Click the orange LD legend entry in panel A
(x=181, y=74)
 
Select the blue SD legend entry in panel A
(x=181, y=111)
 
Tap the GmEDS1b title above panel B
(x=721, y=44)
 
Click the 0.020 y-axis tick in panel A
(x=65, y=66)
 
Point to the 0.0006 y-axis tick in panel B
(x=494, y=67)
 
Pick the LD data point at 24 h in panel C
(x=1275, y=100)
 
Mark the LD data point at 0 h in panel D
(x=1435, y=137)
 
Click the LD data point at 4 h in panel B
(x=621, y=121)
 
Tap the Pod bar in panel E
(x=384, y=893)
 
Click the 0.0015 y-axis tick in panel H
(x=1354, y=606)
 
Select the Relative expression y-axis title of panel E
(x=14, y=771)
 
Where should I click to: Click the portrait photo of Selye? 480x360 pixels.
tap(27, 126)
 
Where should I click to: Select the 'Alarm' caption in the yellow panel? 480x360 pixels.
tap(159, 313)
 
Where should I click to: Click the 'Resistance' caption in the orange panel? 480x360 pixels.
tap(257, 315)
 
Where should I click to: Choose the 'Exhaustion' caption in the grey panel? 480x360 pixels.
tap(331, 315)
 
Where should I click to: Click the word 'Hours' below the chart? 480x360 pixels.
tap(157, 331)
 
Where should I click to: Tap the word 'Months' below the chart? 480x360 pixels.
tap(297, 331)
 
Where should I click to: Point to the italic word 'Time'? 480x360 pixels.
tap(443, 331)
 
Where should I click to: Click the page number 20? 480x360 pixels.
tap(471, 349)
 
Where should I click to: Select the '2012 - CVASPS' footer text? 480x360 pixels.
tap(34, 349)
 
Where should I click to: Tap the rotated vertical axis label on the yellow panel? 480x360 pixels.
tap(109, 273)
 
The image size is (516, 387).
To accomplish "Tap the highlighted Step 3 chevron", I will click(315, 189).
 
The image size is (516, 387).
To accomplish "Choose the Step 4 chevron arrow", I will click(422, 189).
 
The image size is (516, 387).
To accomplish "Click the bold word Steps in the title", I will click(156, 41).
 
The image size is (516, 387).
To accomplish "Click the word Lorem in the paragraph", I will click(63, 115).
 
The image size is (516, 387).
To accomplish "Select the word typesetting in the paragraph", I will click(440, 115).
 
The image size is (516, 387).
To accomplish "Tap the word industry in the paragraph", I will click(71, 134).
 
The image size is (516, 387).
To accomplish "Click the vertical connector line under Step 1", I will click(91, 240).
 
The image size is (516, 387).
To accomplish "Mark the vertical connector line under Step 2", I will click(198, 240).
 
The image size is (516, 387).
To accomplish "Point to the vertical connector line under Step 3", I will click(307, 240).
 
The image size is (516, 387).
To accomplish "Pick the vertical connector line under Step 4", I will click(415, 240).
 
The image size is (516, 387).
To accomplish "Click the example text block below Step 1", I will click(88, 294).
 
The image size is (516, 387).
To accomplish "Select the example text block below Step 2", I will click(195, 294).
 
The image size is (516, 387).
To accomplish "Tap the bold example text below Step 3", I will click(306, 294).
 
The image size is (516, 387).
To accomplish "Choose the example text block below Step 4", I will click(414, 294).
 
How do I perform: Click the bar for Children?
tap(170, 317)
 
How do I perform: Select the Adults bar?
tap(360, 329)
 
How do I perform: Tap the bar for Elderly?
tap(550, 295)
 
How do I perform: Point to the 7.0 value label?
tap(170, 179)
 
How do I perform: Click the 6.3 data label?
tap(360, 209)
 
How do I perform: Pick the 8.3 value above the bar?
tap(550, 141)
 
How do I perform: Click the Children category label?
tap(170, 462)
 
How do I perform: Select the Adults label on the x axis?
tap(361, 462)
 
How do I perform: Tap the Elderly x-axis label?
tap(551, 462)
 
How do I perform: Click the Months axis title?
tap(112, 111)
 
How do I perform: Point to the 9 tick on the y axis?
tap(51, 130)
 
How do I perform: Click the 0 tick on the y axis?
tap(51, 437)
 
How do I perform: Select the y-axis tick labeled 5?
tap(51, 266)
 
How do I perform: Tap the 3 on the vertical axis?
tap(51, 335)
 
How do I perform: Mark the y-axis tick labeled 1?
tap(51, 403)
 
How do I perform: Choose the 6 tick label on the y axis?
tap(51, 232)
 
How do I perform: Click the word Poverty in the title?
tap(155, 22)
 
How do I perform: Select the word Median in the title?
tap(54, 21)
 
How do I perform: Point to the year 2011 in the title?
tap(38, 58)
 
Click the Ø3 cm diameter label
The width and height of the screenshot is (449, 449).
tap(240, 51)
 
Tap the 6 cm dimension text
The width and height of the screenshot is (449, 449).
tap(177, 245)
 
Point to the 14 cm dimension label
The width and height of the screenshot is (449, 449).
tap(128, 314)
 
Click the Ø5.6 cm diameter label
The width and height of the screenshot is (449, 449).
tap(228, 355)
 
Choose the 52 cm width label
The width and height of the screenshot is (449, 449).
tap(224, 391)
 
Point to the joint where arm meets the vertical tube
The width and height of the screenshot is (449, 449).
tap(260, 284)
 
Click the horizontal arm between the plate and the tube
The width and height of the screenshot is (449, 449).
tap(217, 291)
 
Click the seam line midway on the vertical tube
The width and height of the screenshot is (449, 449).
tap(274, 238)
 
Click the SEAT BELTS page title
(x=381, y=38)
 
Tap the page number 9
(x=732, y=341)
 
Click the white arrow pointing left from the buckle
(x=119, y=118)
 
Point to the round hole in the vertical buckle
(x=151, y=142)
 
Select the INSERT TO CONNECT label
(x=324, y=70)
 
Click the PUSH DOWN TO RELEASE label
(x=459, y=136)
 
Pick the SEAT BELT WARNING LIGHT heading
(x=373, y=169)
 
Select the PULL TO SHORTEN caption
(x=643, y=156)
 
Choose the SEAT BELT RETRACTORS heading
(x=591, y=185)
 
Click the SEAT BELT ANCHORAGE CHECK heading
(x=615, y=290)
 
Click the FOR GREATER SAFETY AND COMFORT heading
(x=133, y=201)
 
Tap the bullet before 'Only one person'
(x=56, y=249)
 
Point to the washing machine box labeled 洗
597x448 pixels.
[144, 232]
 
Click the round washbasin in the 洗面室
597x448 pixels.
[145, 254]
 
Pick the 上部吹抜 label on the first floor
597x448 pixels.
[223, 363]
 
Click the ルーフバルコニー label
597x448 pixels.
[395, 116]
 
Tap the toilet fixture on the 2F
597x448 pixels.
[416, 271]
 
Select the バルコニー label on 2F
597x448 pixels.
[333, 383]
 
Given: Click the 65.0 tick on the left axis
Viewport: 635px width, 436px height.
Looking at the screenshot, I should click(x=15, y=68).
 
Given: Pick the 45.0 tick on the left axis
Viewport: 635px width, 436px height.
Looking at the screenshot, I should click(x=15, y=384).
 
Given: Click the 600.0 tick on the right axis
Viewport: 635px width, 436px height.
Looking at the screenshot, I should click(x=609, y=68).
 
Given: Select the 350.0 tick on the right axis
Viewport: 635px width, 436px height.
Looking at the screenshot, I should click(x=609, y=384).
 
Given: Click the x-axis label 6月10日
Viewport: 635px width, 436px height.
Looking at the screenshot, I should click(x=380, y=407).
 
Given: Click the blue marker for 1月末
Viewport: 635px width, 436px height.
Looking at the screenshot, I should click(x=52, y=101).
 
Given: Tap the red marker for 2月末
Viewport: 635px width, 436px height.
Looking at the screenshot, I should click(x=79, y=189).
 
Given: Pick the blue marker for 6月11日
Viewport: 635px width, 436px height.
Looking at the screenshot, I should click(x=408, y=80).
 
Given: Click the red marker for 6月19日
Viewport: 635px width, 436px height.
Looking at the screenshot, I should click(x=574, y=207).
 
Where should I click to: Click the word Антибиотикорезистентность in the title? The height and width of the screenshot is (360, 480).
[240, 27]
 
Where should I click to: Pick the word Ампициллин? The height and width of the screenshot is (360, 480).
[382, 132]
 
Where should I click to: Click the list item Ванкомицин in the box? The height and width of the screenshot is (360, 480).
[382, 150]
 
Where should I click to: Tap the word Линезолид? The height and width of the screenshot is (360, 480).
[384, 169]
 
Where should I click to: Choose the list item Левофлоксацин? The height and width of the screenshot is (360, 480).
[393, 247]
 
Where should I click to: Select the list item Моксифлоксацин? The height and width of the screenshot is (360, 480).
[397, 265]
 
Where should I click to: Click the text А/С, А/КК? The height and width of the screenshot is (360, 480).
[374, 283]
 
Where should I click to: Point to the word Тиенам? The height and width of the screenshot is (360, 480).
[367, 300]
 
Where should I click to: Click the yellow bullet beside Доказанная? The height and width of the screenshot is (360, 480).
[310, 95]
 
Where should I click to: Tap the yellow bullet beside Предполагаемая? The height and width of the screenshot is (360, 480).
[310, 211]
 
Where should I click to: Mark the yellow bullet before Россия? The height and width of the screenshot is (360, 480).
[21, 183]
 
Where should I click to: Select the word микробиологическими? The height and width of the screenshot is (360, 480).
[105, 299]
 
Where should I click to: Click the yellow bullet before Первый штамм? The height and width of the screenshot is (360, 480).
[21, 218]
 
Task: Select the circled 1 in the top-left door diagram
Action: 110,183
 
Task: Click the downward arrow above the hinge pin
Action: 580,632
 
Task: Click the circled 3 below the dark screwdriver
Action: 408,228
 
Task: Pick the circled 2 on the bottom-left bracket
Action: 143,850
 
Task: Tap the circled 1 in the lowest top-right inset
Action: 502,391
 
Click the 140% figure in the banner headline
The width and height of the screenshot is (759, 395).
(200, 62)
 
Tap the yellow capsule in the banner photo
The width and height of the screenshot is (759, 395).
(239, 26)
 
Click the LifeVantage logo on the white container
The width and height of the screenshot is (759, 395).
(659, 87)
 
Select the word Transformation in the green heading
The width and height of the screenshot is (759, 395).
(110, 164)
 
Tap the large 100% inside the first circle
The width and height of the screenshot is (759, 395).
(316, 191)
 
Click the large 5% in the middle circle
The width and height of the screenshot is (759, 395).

■ ■ ■

Exercise description: Copy out the part that opens with the line containing "How do I perform: Point to the 7.0" and closes with the line containing "tap(51, 403)", swapping each "tick" for "marker" and changing nothing else.

Written solution:
How do I perform: Point to the 7.0 value label?
tap(170, 179)
 
How do I perform: Click the 6.3 data label?
tap(360, 209)
 
How do I perform: Pick the 8.3 value above the bar?
tap(550, 141)
 
How do I perform: Click the Children category label?
tap(170, 462)
 
How do I perform: Select the Adults label on the x axis?
tap(361, 462)
 
How do I perform: Tap the Elderly x-axis label?
tap(551, 462)
 
How do I perform: Click the Months axis title?
tap(112, 111)
 
How do I perform: Point to the 9 marker on the y axis?
tap(51, 130)
 
How do I perform: Click the 0 marker on the y axis?
tap(51, 437)
 
How do I perform: Select the y-axis marker labeled 5?
tap(51, 266)
 
How do I perform: Tap the 3 on the vertical axis?
tap(51, 335)
 
How do I perform: Mark the y-axis marker labeled 1?
tap(51, 403)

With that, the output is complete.